Remembering: It’s What Mothers Do

Daughter on her 1st birthday

Daughter on her 1st birthday

My daughter chastises me for not documenting her childhood completely in her baby book. She claims I didn’t write as much about her as about her older brother.

This week – the week of her birthday as well as of Mother’s Day – I’ve gone back and looked at her baby book. I didn’t do too badly.

Her first birthday was actually on Mother’s Day, and we had a family celebration with both grandmothers, a grandfather, and a great-grandmother on hand. I wrote about everyone who came to see her, and also wrote:

M. was sick – she had an ear infection, but bore it bravely, and looked very pretty in a navy blue party dress which Grandma and Grandpa gave her when she was born.

For her second birthday we had another family celebration. That year, I wrote in part:

M. was very aware of how important the celebration was, and told everyone she was “two on my Happy Two-Day.”. . .

M. had her arm in a cast on her birthday, because she had fallen off a slide at school two weeks before.

Daughter with cast on her 2nd birthday

Daughter with arm in cast on her 2nd birthday

How ironic that she celebrated her second birthday recuperating from a broken bone, and is now about to celebrate a twenty-something birthday in the same condition – this time a leg instead of an arm. (But other than these two fractures, she only had a stress fracture in high school. She’s not that accident prone. Well, she had hip surgery in college. But that wasn’t an accident; that was a bone spur.)
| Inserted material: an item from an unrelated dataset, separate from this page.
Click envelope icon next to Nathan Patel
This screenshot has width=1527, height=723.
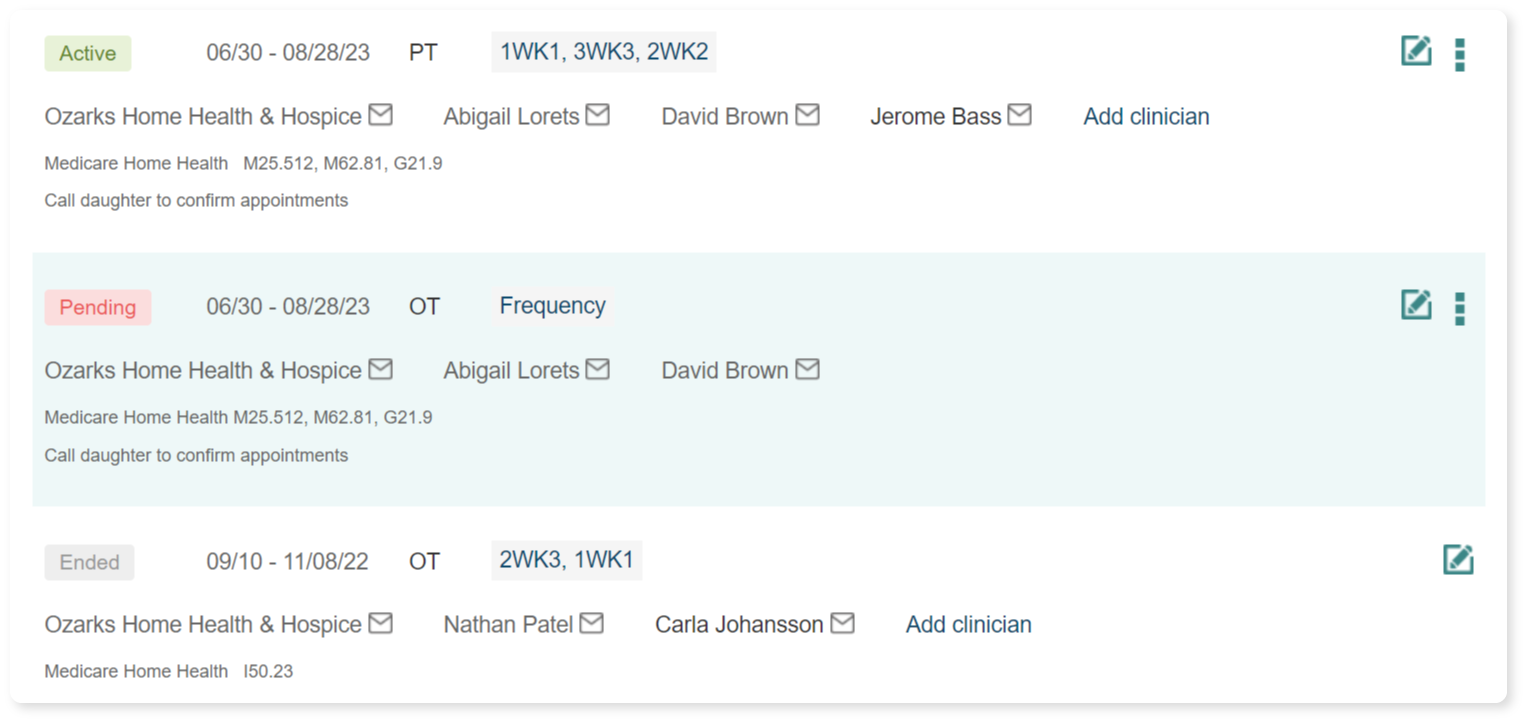(592, 623)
Her baby book also contains lists I wrote of the words she could say at 14 months, 17 months, and 19 months. I detailed the songs she sang in her first few Christmas programs in preschool.

I have her birth certificate, Baptismal Record, and First Communion certificate.  I can tell you her height and weight until she was ten years old. I even kept her Driver’s Record Examination form from when she was 16 (she passed the driver’s test on the first try) and a copy of the form we sent when she enrolled in college listing all her immunizations to date.

The baby book is one repository for the details of her life.

But it doesn’t contain everything. It isn’t even the most important repository.

The note from her second birthday about the cast on her arm doesn’t record my memories of when it happened. The daycare center said she had hit her head, and not to give her Tylenol in case she had a concussion. But by bedtime it was clear to me that it was her arm that was injured, not her head. I gave her the Tylenol.

That night was the only time either of my children ever slept with me, but I put my daughter in bed with me that night when she cried with the pain. Neither of us got much sleep.

The next morning – a Saturday – was the only time I ever showed up at the pediatrician’s office without an appointment. “She needs to see a doctor,” I told the receptionist, in a tone that made clear I wouldn’t be put off. We were seen right away, then sent to the hospital for an X-ray.

“Mommy!” my little girl screamed, reaching out her good arm over the nurse’s shoulder toward me as the nurse carried her off to X-ray. Without me. My heart broke as she sobbed, but I was not permitted to follow.

No, those memories are not in the baby book, but they are written on my heart.

Fast forward to this February. The text message my daughter sent announcing her ski accident (“In a clinic – probably broke my leg . . . ”) will disappear from my cell phone at some future date, as will her follow-up message (“Surgery! I’ll let you know.”).

But what won’t disappear as long as I have a memory is my sinking feeling and then certainty that I needed to be with her. Twenty-four hours after her first text, I was at the airport ready to fly to her side. I dropped everything to spend two-and-a-half weeks with her. We both survived me giving her shots of blood thinners, getting her in and out of her car (around her friend’s skis and poles), and living together in her small apartment.

Each notation in her baby book, each card and email and text, bring back my memories. The real repository of my life as a mother. As the Bible says, “And Mary kept all these things, reflecting on them in her heart.” Lk 2:19 NAB)

Remembering. Reflecting. It’s what mothers do, what we have done throughout the ages.

Happy Birthday to my daughter. Happy Mother’s Day to all mothers.

What do you remember about your children? Or your mothers? Write it down. And tell them.